SELECTED EXCERPT:
········

Jagdish Kini with his family.

They want to be with me, without my phone," says Jagdish Kini, CEO and Director, Mobility, South Central Region, Bharti Mobile Ltd, speaking on demands on his time by his teenage daughters.

But can this happen in today's world? Can executives set aside some time for their growing children without being bogged down by office pressures? And the question assumes more importance when it comes to adolescents or young adults, because they're as busy as their parents.

Kini feels that as far as time spent with his children is concerned, the teenage factor does not play a major role in his family. "Even when my daughters were young, I would try and take time off to spend with them."

········

RAW RECORDS:
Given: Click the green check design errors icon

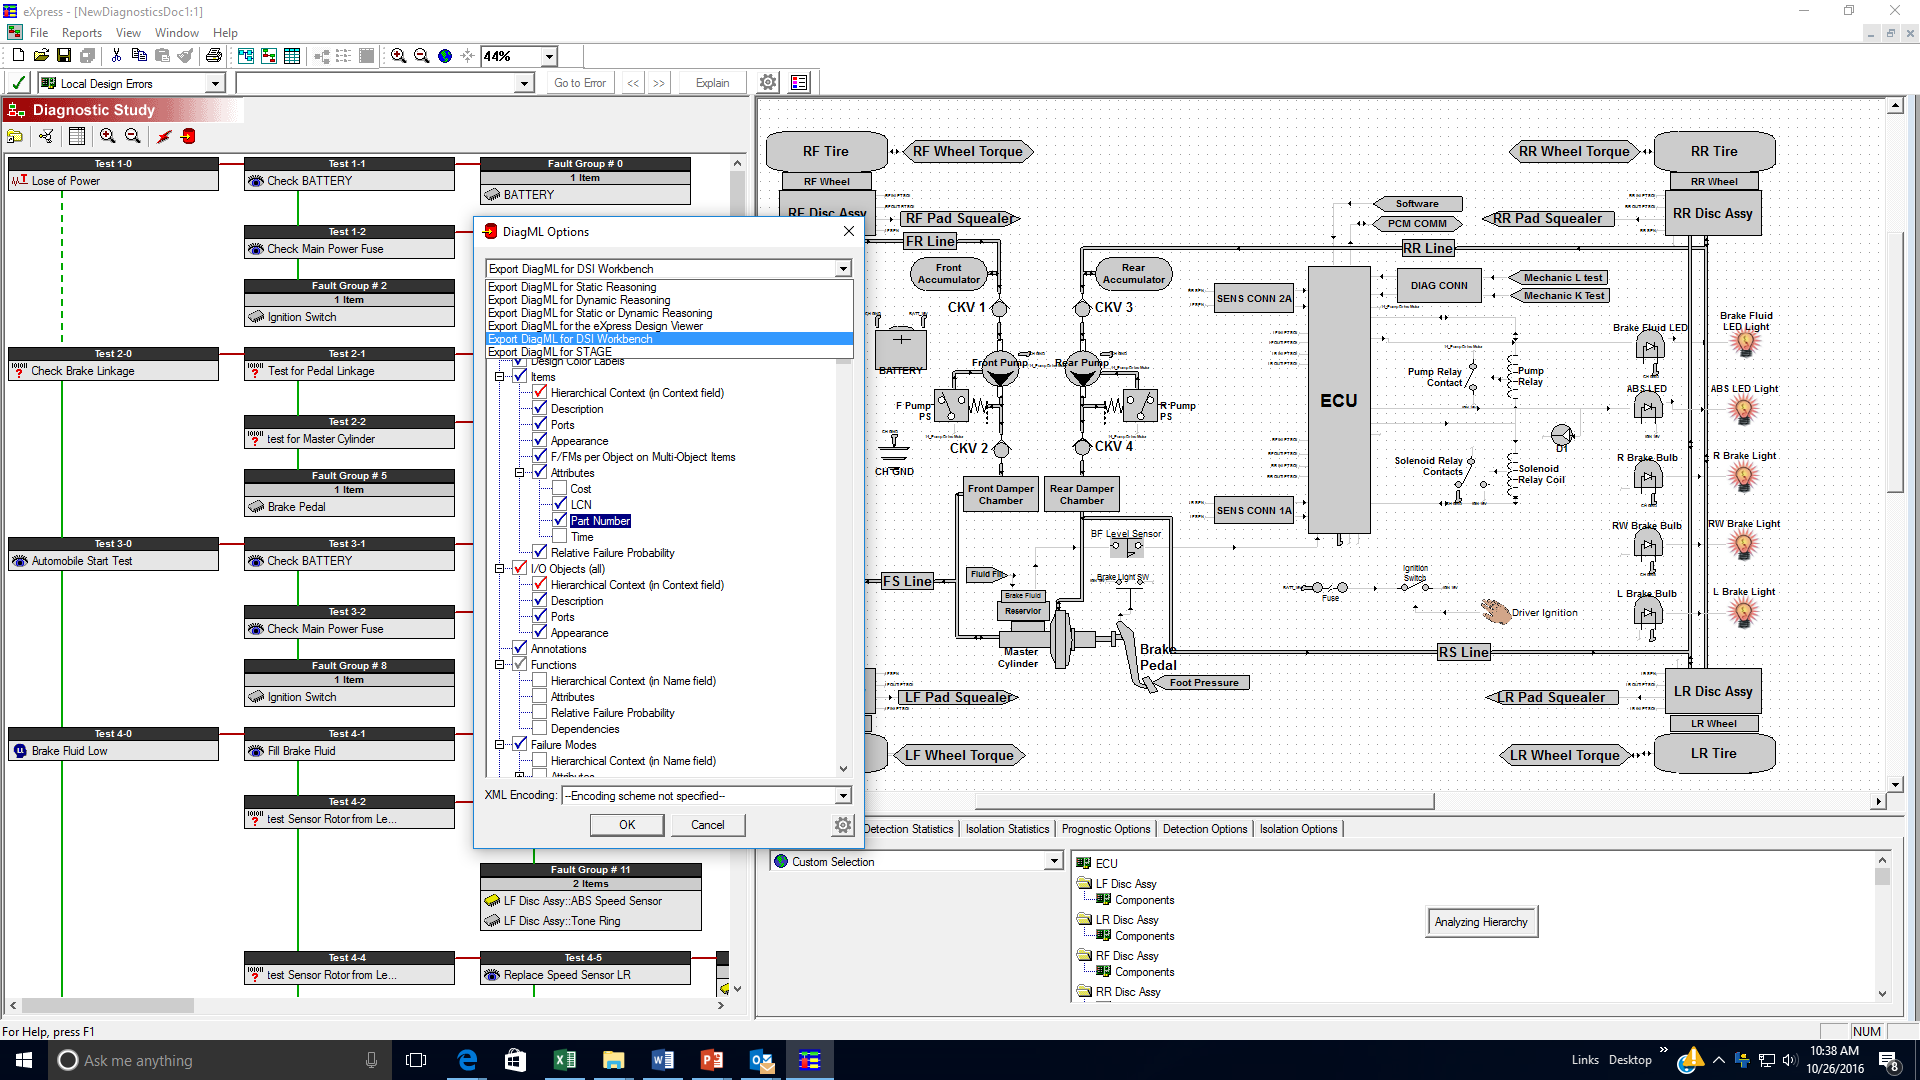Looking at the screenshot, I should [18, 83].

········

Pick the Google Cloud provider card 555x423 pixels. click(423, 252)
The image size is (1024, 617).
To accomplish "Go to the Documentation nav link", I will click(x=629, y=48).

········

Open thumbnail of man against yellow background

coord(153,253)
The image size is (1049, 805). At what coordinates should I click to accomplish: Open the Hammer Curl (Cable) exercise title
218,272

········

WHAT IS BEING ASKED:
Extend the piece about Jagdish Kini making time for his daughters, starting right after its last sentence. You won't need the listing for this.

FINAL RESULT:
Agrees Mythily Ramesh, Vice-President and Business Head, 01 Markets, Wipro Infotech. "We tend to think they are independent and focus on the younger children. Children at every age require us to spend time with them but on different issues and with a different focus." For instance, in case of teenaged children, the focus should be on issues such as the physical changes that they are going through, monitoring their friends as they are easily influenced at this age due to peer pressure, communicating with them so that parents understand what they want to do and providing emotional support, especially in interactions with friends of the opposite sex. She firmly believes that it's important to indulge in physical demonstration of one's affection. "But at the same time, we should be firm whenever we think they are going wrong," she says. Mythily has two sons aged 12 and seven.

R. Vidyasagar, Director, HR, Philips Innovation Campus, says that the teens being the most important period of a child's life, parents need to devote more time and attention to this period. "They are required to make choices on education, career and in many ways on `values of life'. As parents, we have an important role to play in supporting their thinking process."

N. Muralidharan, Vice-President and Managing Director, Jobstreet.com, feels that there is nothing like a specific or fixed number of hours of quality time that one can spend with one's children. "It's something that you choose as a matter of routine and intersperse it with the daily chores," he says.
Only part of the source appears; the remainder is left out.